**Task directions:** Only the lines that include "button" should be copied from the data below.

# # #

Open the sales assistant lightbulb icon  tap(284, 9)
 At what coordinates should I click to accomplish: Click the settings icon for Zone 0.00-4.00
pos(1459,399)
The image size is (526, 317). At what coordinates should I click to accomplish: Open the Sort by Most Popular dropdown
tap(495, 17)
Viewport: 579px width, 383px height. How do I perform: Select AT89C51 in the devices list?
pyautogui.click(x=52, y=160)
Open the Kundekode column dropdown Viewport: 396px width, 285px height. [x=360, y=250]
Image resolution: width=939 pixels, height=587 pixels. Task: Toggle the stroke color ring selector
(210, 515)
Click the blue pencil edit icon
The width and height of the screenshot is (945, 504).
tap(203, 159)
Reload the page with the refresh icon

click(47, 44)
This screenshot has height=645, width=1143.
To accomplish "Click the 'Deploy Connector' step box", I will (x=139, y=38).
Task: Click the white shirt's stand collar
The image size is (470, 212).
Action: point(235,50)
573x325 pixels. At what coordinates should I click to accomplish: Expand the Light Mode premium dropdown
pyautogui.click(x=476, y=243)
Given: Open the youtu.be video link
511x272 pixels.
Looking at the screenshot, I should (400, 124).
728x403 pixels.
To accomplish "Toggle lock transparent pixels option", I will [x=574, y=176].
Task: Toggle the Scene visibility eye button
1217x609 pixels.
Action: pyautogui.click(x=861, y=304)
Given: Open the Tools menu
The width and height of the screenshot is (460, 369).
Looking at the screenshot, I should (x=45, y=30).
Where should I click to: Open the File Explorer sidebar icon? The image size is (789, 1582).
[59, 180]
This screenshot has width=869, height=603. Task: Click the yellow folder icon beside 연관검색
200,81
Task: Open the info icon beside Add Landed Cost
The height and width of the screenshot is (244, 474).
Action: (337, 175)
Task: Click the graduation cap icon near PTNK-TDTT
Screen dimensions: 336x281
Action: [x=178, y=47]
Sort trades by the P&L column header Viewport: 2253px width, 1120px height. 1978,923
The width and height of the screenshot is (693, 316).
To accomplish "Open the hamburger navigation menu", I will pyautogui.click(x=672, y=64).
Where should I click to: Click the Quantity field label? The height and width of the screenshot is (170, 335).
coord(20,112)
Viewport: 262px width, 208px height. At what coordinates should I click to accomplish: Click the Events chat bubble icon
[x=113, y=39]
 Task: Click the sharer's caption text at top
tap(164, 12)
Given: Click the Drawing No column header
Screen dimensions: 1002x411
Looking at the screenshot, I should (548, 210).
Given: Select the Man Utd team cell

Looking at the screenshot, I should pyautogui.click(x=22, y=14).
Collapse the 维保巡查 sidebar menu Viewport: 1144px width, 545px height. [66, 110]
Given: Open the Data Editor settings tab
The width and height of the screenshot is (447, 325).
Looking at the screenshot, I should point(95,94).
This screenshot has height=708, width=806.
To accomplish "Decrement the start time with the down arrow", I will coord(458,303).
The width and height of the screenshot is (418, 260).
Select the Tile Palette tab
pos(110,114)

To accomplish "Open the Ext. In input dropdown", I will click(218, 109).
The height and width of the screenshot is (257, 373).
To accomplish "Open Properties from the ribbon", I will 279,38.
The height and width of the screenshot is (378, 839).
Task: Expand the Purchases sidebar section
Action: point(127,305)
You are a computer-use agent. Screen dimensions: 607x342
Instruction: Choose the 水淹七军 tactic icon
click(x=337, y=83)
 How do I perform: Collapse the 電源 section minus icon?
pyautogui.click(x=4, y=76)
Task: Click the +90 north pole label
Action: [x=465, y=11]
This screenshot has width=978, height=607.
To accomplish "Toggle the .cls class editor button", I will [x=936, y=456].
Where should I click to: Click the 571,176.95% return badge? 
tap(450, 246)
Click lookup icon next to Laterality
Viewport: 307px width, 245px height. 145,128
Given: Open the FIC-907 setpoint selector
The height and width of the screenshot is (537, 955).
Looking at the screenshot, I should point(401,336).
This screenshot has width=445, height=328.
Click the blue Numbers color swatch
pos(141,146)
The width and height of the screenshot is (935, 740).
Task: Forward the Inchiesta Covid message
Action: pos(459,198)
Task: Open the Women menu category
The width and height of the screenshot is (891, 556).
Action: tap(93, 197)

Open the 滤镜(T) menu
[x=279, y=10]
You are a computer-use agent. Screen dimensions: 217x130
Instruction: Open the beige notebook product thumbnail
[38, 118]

# # #

**Solution for this exercise:**
Task: Toggle the Scene visibility eye button
To accomplish "Toggle the .cls class editor button", I will [x=936, y=456].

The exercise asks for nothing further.